Arthur had felt a sudden relief while Adam was speaking; he perceived that Adam had no positive knowledge of the past, and that there was no irrevocable damage done by this evening's unfortunate rencontre. Adam could still be deceived. The candid Arthur had brought himself into a position in which successful lying was his only hope. The hope allayed his anger a little.
"Well, Adam," he said, in a tone of friendly concession, "you're perhaps right. Perhaps I've gone a little too far in taking notice of the pretty little thing and stealing a kiss now and then. You're such a grave, steady fellow, you don't understand the temptation to such trifling. I'm sure I wouldn't bring any trouble or annoyance on her and the good Poysers on any account if I could help it. But I think you look a little too seriously at it. You know I'm going away immediately, so I shan't make any more mistakes of the kind. But let us say good-night"—Arthur here turned round to walk on—"and talk no more about the matter. The whole thing will soon be forgotten."

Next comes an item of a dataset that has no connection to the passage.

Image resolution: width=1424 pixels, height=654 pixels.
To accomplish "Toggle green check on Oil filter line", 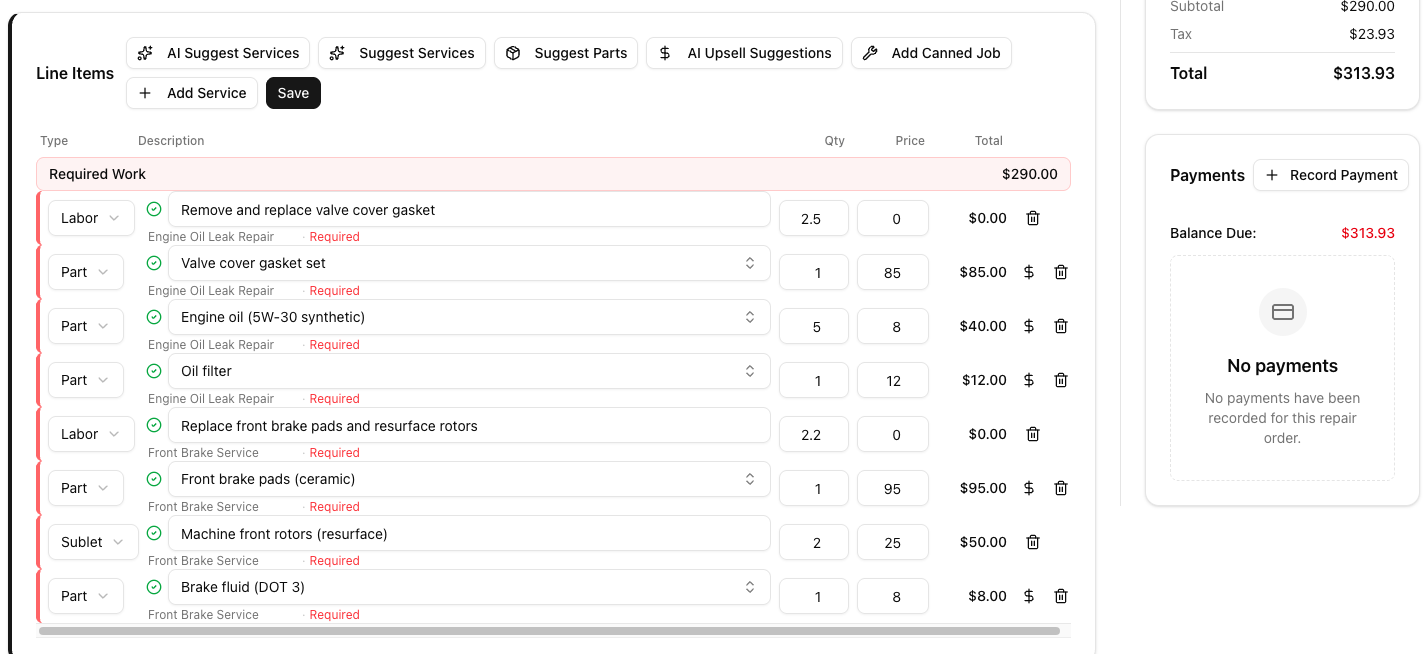I will 154,371.
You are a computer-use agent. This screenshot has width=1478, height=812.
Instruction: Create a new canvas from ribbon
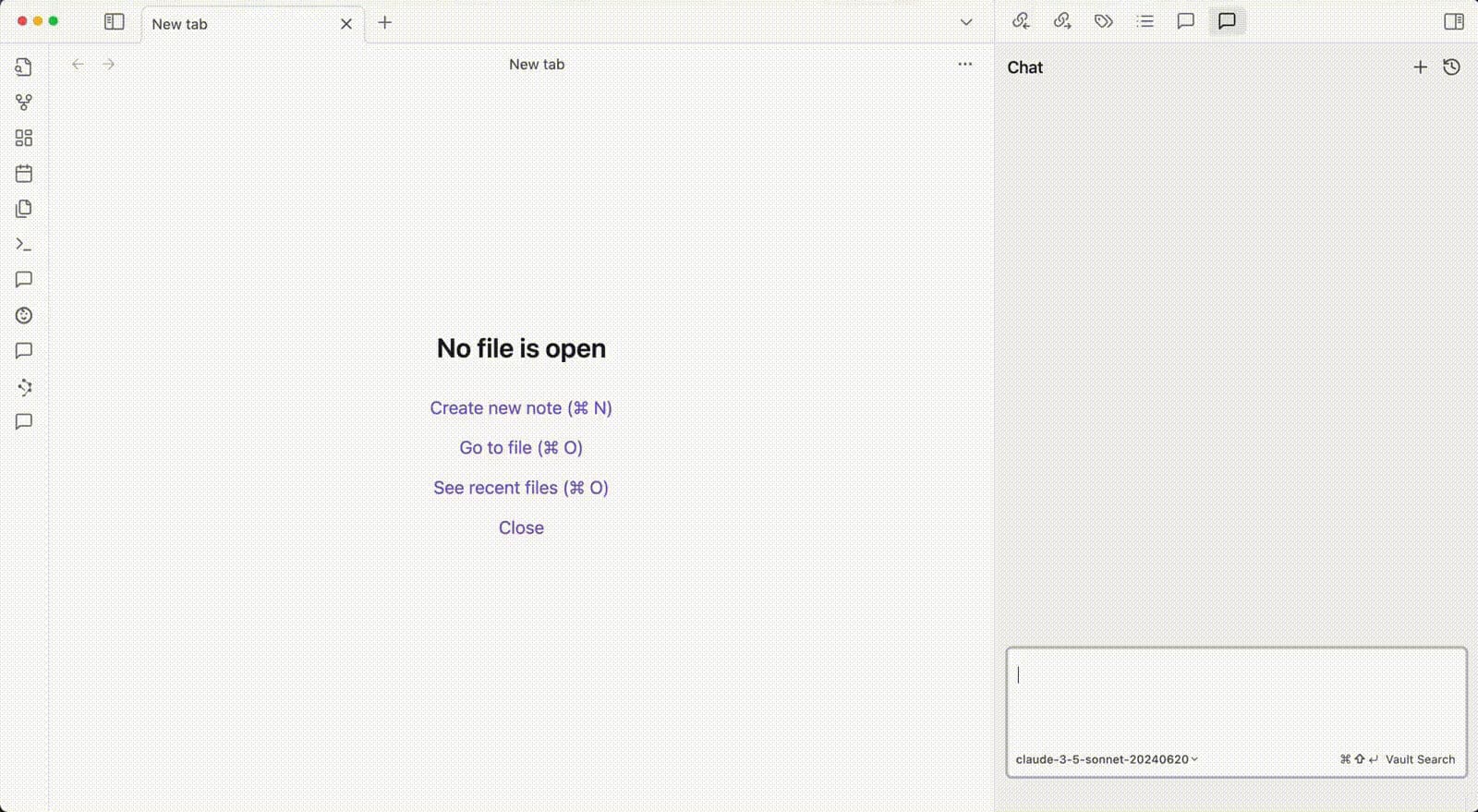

"No, by God!" Adam burst out with rage that could be controlled no longer, throwing down the basket of tools and striding forward till he was right in front of Arthur. All his jealousy and sense of personal injury, which he had been hitherto trying to keep under, had leaped up and mastered him. What man of us, in the first moments of a sharp agony, could ever feel that the fellow-man who has been the medium of inflicting it did not mean to hurt us? In our instinctive rebellion against pain, we are children again, and demand an active will to wreak our vengeance on. Adam at this moment could only feel that he had been robbed of Hetty—robbed treacherously by the man in whom he had trusted—and he stood close in front of Arthur, with fierce eyes glaring at him, with pale lips and clenched hands, the hard tones in which he had hitherto been constraining himself to express no more than a just indignation giving way to a deep agitated voice that seemed to shake him as he spoke.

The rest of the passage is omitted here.